READING PASSAGE ->
I’ve started to settle into California a little, though crossing roads still gets me in a muddle and, though I try one morning, I can’t leave the house alone. Most evenings we make food and watch Disney, but we pack plenty in during the daytime. I meet Rosa’s j-school colleagues and tutors and come to a few conclusions. One day we take Amtrak across to Davis, where she first fell in love with California, but my very favourite trip is to Land’s End, where we breathe sea air, watch a trawler pass below the Golden Gate Bridge, and dip our toes into the Pacific. I’m sad to leave, but she’s coming home with me; we watch films together on the plane. By amazing coincidence Jess is on the same flight back, but jetlag makes catching up on our respective holidays pretty impossible.
We’re all home. We spend days on the coast, or at Houghton, or just together. Mum and I take a trip to Woodbridge for a new shoulder rest for my violin and end up touring some of Suffolk’s most beautiful villages, finally ending up in Lavenham. I meet up with Jess and Becca in Cambridge for a day, and we take a trip around our favourite spots on the Norfolk coast later in the month. G’s family are away in New Zealand so I join him house-sitting at the weekend, walking the dog and reading Moby-Dick for the new term while he works on the car. On the hot bank holiday weekend we sped a beautiful day in Aldeburgh, and all of a sudden summer seems to be over.
There’s a lot of reading. An hour in the morning; another before dinner; a bit before bed. Moby-Dick has drawn me in, picked me up and swirled me around, and when I finish it won’t leave me. My classmates think I’m mad, but I’m already planning my essay. Before long I’m back to York, a week early to work on my final newspaper edition. Over the summer I’ve accepted that the career path I’ve been planning for isn’t right for me, and started work on what I really want, so I’m a little hesitant about being back in the office. We’re putting together our twenty-page supplement for this year’s freshers alongside a standard edition and although it’s stressful, it’s pretty endless fun. I’m glad to be spending late nights singing to Disney and Oasis, and even happier that I’m enjoying myself.

TO BE DONE ->
1/ In the diary passage, why is the writer a little hesitant about going back to the newspaper office?
2/ Name every place that appears by name in the diary passage's paragraph that begins "We're all home."
3/ Write what comes next in the diary passage, picking up right after its final sentence.

EXTRACTED RECORDS ->
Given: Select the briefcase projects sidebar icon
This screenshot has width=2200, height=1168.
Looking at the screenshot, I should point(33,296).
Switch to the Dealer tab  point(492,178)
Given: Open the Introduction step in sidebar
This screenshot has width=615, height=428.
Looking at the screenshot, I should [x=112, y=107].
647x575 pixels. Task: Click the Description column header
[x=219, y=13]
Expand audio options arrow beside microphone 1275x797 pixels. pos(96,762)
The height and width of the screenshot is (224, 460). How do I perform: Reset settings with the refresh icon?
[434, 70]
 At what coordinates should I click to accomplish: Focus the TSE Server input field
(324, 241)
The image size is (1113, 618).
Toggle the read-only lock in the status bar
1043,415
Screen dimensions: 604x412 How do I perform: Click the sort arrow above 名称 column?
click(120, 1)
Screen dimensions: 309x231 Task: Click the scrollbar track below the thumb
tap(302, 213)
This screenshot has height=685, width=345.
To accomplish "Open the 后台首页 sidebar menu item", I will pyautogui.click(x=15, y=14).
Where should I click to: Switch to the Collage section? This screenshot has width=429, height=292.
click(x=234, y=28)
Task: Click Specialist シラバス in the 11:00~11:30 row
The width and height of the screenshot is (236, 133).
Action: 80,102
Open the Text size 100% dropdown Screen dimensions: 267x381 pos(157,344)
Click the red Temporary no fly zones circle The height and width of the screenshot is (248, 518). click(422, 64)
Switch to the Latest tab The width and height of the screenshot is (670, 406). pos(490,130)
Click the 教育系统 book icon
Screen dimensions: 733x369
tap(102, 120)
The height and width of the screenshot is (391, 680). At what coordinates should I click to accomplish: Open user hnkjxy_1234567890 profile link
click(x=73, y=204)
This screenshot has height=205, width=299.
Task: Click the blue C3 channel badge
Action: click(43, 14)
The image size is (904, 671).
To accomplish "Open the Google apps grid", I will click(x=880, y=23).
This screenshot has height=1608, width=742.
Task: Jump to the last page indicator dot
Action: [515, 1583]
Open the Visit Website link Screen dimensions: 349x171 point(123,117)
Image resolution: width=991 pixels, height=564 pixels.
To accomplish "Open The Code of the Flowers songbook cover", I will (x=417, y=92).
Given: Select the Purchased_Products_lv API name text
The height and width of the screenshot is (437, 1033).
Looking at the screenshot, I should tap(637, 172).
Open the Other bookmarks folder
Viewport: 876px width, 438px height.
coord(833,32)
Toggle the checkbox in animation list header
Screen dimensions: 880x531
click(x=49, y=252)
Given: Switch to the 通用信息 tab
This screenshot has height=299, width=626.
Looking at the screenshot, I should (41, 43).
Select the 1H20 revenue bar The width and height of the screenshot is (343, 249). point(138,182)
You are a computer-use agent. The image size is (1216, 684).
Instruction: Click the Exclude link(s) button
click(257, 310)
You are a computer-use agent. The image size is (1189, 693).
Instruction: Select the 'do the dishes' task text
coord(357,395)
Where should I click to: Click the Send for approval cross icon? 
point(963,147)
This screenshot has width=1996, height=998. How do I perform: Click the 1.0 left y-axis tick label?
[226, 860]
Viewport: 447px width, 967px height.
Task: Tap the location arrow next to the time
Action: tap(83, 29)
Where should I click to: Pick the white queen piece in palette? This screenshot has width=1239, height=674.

SOLVED TASKS ->
1/ Over the summer, the writer accepted that the career path they had been planning for isn't right for them. They have started working toward what they really want instead.

2/ Houghton, Woodbridge, Suffolk, Lavenham, Cambridge, Norfolk, New Zealand, Aldeburgh

3/
We finish up the paper during Freshers’ Week, with a break in the middle spent getting as many people to sign up to join during Freshers’ Fair. It’s a long, busy day, so when it’s over and Jess brings us an entire free Domino’s pizza she was given by their rep we’re pretty overjoyed. She and I walk up to the Glasshouse and get cocktails at five-pm. A couple of weeks later it’s election night, which is an emotional but not unhappy evening. Becca comes to say goodbye; the office is where our friendship first sparked even though she left at the end of last year, and I’m so touched that she’s there. We celebrate her birthday towards the end of the month.
I take an early trip home, where things aren’t entirely right. Jess, Becca and Franky take me to Betty’s for the first time (apparently it’s a crime I’ve not been yet), and we go to plays at the Drama Barn, including Jess’s own. I have my first dissertation meeting which leaves me feeling pretty small and stuck, but I’m really enjoying my classes. G comes to visit and we discover Bolton Abbey. Otherwise most of my time is spent at home; it’s not taken long to settle into the new rhythms and routines of our three new housemates, and we’ve all gelled together remarkably quickly thanks to nights in watching Fast and Furious and Community, and the odd night out too.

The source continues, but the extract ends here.